Oh, the comfort – the inexpressible comfort of feeling safe with a person – having neither to weigh thoughts nor measure words, but pouring them all right out, just as they are, chaff and grain together; certain that a faithful hand will take and sift them, keep what is worth keeping, and then with the breath of kindness blow the rest away.Dinah Craik, A Life for a Life, 1859
I am glad that Valentine’s Day is over! Don’t get me wrong, I am by nature a hopeless romantic. But I find that our culture celebrates a false notion of love on this particular day. Is love really about jewelry, fancy restaurants, flowers, or the most expensive Hallmark card? Like I said to my fiance’, ” I don’t need this one day for you to show your love for me.” Moreover, it can make those individuals who are not part of a couple feel left out and even unworthy of love.
I do not believe that love can actually be defined; it is too big of an idea and feeling to be boxed in by a metaphorical dictionary. But I would like to get down to the nitty-gritty of what love really is and its importance in our routine, sometimes mundane lives. During the blizzard last week, I came across the well-known I Corinthians passage: Love is patient, love is kind, etc. This is recited ad nauseum at weddings and as a result (at least for me) it has lost its sincerity. Perhaps if more of us were actually paying attention and practicing its message, we would have more long-lasting and healthy relationships with our partners, friends and family.
I first learned the power and fierceness of love when I became a mother. Children have a way of forcing you to get outside of yourself. My sons taught me the beauty of ordinary moments-holding hands, hugs, smiles and laughter. Reading books, playing games and just being together were enough for both them and me. They taught me patience (although it took a long time!). Each of my sons was born a unique individual-not a reflection of me or their father. They helped me to understand and accept them for who they are and not what our culture expects them to be as males. Through them, I learned that love is transcendental; I will never forget the look of love that my parents had the moment they first met my sons. Love abides deep within all of us, no doubt.
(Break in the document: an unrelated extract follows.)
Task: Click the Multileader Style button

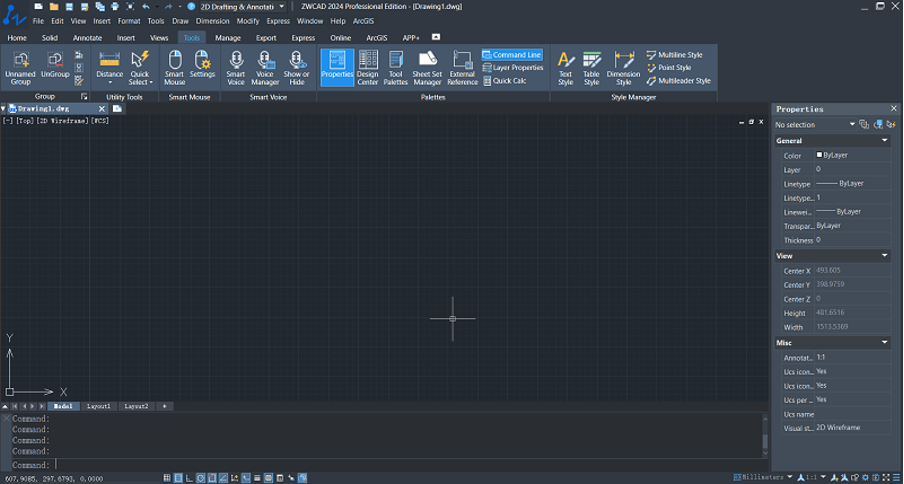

I learned what love was not through their father. I Corinthians states: “Love is not envious or boastful or arrogant or rude. It does not insist on its own way.” In healthy partnerships, there is always room for support, rejoicing in one another’s accomplishments, listening to each other’s concerns and always, always kindness. I heard one too many times: “If you don’t like it, there’s the door.” I thought that by loving him and providing him with two beautiful sons, it would be enough to ease his restless heart. But for him it was better to be irritable, resentful and to rejoice in wrongdoing.
The antithesis of abuse is love. It is through my beloved that I rejoice in truth and true love. When we first started dating, my fiance’ said: “We can make this a vacation relationship or a normal relationship. I want to go to church with you, spend time with the boys and help you with things around the house. I want to meet your friends.” In essence, he wanted to be with me.
Everyday Love is what brings us peace. I am at once astounded and amazed by the positive energy that is brought through the simplest of acts of love. Just yesterday, as I was coming home from the movies, I noticed that two lights were left on for my arrival. My oldest left them on for me as he knew that I would be coming back in the dark. Today, his girlfriend shoveled in front of the garage so I could get things done in the house (writing this piece and baking brownies!). Everyday Love is what keeps us safe and secure. My youngest doesn’t need me to be Superwoman or to provide him with material things; he wants what was partly missing for him in the past four years. A present parent-one who listens, supports his endeavors and provides a soft place to land. As for me, I wanted a level of intimacy with a man that rose above the physical relationship ( not that I any qualms with that!). My fiance’ loves me unconditionally. He believes in me. He is humble in his generosity towards me and my sons. His Everyday Love is at once a nirvana, an oasis and one that never ends.